> [TASK STATEMENT] Emit the line that holds "The width and height of the screenshot is (960, 540)." and all lines following it through the end of the data, verbatim, and nothing else.

> [DATA TO USE]
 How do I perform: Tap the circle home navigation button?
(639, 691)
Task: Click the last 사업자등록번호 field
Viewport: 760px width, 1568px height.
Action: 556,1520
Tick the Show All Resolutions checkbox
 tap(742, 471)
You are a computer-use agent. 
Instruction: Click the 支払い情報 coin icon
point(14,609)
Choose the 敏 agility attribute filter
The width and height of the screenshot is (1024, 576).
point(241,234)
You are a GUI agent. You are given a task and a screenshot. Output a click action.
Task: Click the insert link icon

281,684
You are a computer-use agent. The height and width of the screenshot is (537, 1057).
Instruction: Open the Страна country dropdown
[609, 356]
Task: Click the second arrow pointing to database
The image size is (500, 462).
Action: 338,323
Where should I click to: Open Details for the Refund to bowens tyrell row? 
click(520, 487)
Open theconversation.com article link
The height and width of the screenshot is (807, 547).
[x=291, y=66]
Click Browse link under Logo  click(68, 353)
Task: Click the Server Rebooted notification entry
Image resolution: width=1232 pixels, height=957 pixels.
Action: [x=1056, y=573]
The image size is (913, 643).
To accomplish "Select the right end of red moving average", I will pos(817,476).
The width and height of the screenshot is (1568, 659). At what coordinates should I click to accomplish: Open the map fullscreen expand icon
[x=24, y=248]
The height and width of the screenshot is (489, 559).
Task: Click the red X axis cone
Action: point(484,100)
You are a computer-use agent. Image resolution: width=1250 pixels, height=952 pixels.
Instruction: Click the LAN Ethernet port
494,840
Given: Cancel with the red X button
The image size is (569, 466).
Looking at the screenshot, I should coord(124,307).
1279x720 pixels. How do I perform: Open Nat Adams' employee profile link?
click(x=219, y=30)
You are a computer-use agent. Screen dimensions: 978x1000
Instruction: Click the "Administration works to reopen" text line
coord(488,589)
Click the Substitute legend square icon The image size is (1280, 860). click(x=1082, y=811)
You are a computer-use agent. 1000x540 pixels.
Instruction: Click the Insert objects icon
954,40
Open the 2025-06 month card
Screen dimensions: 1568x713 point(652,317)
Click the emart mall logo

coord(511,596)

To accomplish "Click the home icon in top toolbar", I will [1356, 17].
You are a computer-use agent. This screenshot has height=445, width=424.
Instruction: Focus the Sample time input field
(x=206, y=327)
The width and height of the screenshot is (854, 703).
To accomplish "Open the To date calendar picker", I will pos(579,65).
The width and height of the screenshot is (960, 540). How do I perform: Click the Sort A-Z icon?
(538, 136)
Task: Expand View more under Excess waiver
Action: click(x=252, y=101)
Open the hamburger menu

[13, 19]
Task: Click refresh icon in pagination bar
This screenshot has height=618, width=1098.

> [SOLUTION FOR THIS EXERCISE]
The width and height of the screenshot is (960, 540). How do I perform: Click the Sort A-Z icon?
(538, 136)
Task: Expand View more under Excess waiver
Action: click(x=252, y=101)
Open the hamburger menu

[13, 19]
Task: Click refresh icon in pagination bar
This screenshot has height=618, width=1098.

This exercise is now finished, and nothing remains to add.